**Supplied data:**
● ● ● ● ●
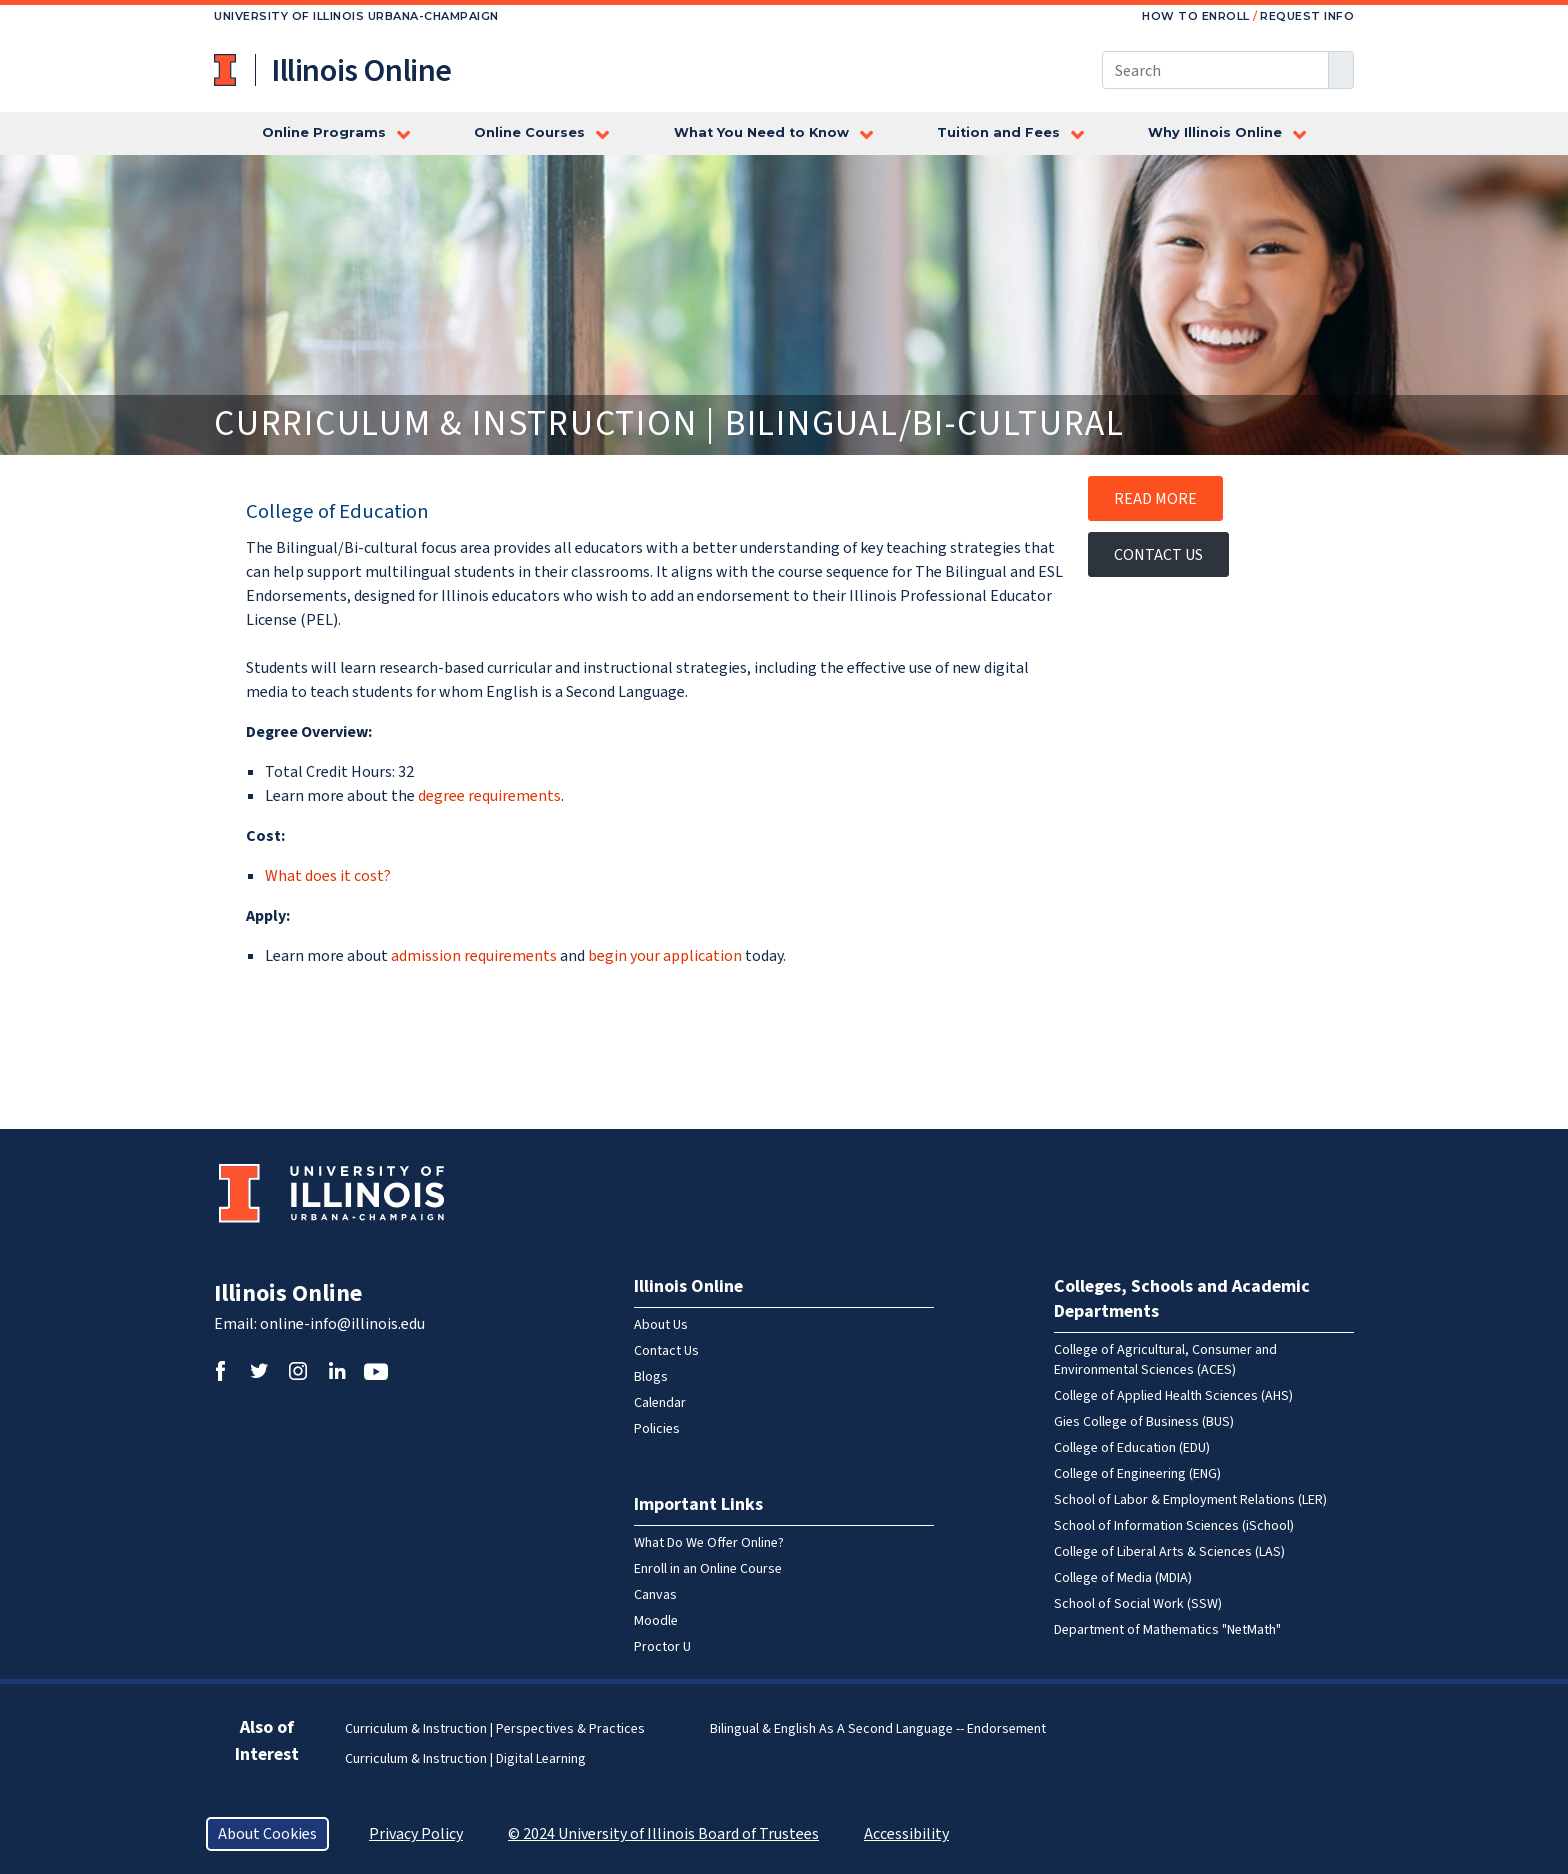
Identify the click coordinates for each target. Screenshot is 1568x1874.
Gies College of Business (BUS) (1144, 1422)
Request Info (1307, 16)
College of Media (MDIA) (1123, 1578)
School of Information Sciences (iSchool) (1174, 1526)
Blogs (651, 1377)
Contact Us (1158, 555)
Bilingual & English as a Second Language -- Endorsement (878, 1729)
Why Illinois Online (1215, 132)
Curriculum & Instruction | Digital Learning (465, 1759)
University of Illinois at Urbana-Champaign (227, 70)
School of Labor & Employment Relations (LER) (1190, 1500)
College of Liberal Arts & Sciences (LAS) (1169, 1552)
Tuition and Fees (998, 132)
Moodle (656, 1621)
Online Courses (529, 132)
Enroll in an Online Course (708, 1569)
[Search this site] (1215, 70)
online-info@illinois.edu (342, 1324)
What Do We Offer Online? (709, 1543)
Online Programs (324, 132)
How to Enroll (1196, 16)
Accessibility (906, 1834)
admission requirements (474, 956)
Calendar (660, 1403)
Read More (1155, 499)
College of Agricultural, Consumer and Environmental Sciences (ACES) (1165, 1360)
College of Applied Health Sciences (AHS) (1173, 1396)
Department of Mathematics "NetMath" (1167, 1630)
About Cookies (267, 1834)
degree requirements (489, 796)
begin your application (665, 956)
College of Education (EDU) (1132, 1448)
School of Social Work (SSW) (1138, 1604)
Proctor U (662, 1647)
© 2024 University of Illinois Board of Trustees (663, 1834)
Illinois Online (288, 1293)
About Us (661, 1325)
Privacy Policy (416, 1834)
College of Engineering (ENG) (1137, 1474)
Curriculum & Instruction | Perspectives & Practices (495, 1729)
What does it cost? (328, 876)
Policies (657, 1429)
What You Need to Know (761, 132)
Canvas (655, 1595)
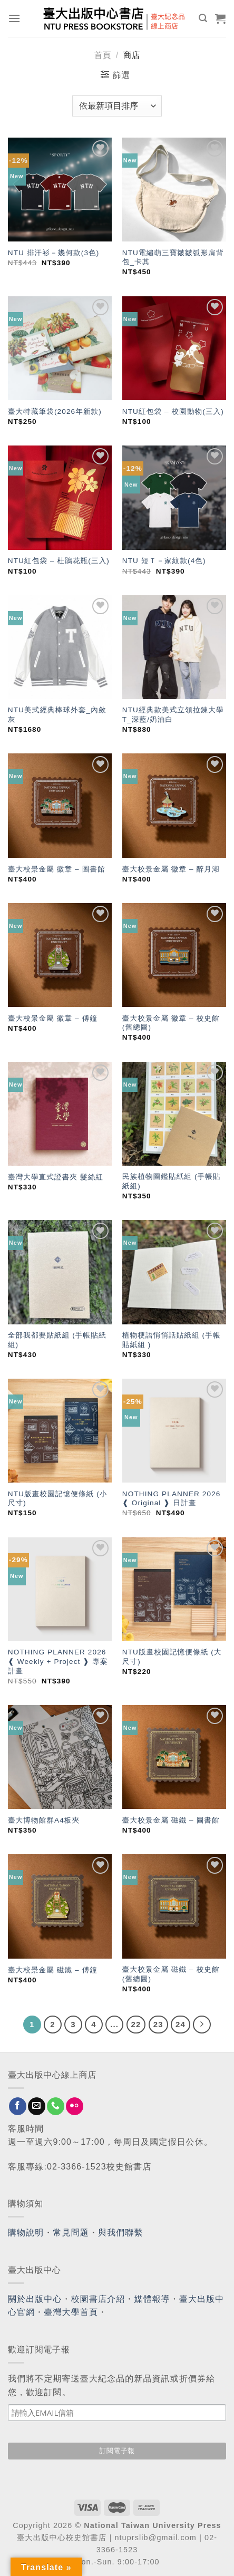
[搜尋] (203, 18)
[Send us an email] (36, 2106)
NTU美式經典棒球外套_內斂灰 (57, 714)
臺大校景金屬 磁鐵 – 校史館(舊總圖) (171, 1974)
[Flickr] (74, 2106)
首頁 (102, 55)
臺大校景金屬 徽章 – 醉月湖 (171, 869)
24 (180, 2024)
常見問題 (71, 2232)
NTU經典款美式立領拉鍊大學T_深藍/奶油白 (173, 714)
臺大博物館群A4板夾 (44, 1820)
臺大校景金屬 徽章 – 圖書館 (56, 869)
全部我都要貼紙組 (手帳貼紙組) (57, 1340)
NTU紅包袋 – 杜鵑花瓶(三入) (59, 561)
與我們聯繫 (120, 2232)
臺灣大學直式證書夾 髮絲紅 (55, 1177)
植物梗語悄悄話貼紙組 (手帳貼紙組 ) (171, 1340)
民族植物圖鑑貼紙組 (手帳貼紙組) (171, 1181)
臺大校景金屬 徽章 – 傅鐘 (52, 1018)
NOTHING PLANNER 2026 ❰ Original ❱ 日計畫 (171, 1498)
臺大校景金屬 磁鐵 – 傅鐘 (52, 1970)
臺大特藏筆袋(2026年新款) (55, 411)
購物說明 (26, 2232)
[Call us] (55, 2106)
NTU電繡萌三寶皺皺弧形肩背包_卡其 (173, 257)
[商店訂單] (116, 106)
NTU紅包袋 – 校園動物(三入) (173, 411)
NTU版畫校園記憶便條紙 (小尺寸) (58, 1498)
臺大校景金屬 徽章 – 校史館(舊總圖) (171, 1023)
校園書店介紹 (98, 2298)
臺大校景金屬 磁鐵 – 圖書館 (171, 1820)
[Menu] (14, 18)
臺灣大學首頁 (71, 2312)
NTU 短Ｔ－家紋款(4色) (164, 561)
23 (158, 2024)
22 (136, 2024)
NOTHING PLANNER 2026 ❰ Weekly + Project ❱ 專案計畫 (58, 1661)
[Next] (202, 2024)
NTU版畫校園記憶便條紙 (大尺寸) (172, 1656)
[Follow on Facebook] (17, 2106)
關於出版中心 (35, 2298)
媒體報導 (152, 2298)
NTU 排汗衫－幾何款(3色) (54, 253)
● ● ● ● ●
**Stated exercise:**
Arrange the material, from the line containing "NTU 短Ｔ－家紋款(4色) (164, 561)" up to and including the final line, as a Markdown table with the columns Row and Text. Put a running number under Row and the line under Text, and omit any blank lines.

**Correct response:**
| Row | Text |
|---|---|
| 1 | NTU 短Ｔ－家紋款(4色) (164, 561) |
| 2 | 23 (158, 2024) |
| 3 | 22 (136, 2024) |
| 4 | NOTHING PLANNER 2026 ❰ Weekly + Project ❱ 專案計畫 (58, 1661) |
| 5 | [Next] (202, 2024) |
| 6 | NTU版畫校園記憶便條紙 (大尺寸) (172, 1656) |
| 7 | [Follow on Facebook] (17, 2106) |
| 8 | 關於出版中心 (35, 2298) |
| 9 | 媒體報導 (152, 2298) |
| 10 | NTU 排汗衫－幾何款(3色) (54, 253) |